Manajemen Depo Pelita memilih menggelar doa lintas agama bersama masyarakat dan unsur pemerintah, menggantikan perayaan kembang api yang lazim digelar setiap akhir tahun.
Langkah tersebut diambil sebagai wujud empati dan kepedulian terhadap musibah bencana alam yang melanda sejumlah daerah di Indonesia, seperti Sumatera Utara, Aceh, dan Sumatera Barat.
Kegiatan doa lintas agama dilaksanakan di Depo Pelita diikuti oleh Forum Kerukunan Umat Beragama (FKUB), Forum Komunikasi Pimpinan Kecamatan (Forkopimcam) Sokaraja, karyawan Depo Pelita, serta warga sekitar.
Owner Depo Pelita, Fachrudin, mengatakan keputusan tersebut dilandasi rasa keprihatinan atas kondisi bangsa yang tengah berduka akibat bencana alam. Ia menilai pergantian tahun tidak selalu harus dirayakan dengan euforia.

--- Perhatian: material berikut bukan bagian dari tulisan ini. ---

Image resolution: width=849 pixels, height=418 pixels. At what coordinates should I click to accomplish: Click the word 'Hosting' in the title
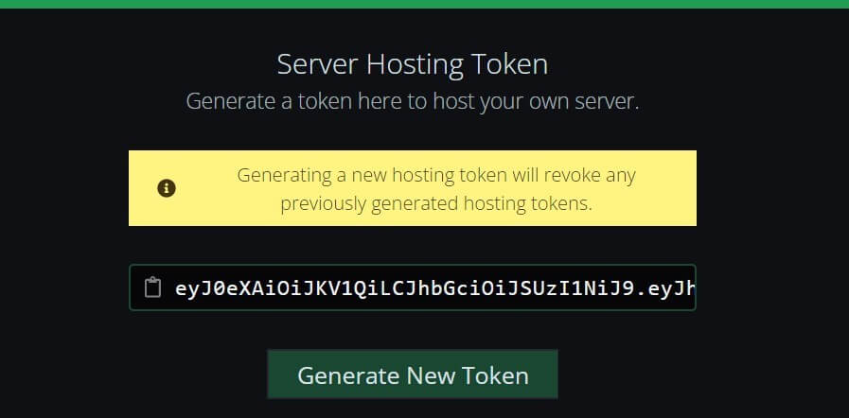(x=415, y=65)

“Melihat kondisi bangsa saat ini, kami merasa perlu untuk lebih berempati. Biasanya malam pergantian tahun dirayakan dengan kembang api, namun kali ini kami menggantinya dengan doa bersama agar Indonesia segera pulih,” ujar Fachrudin.
Menurutnya, doa lintas agama menjadi wadah kebersamaan lintas elemen masyarakat untuk memanjatkan harapan dan kepedulian bersama terhadap kondisi bangsa.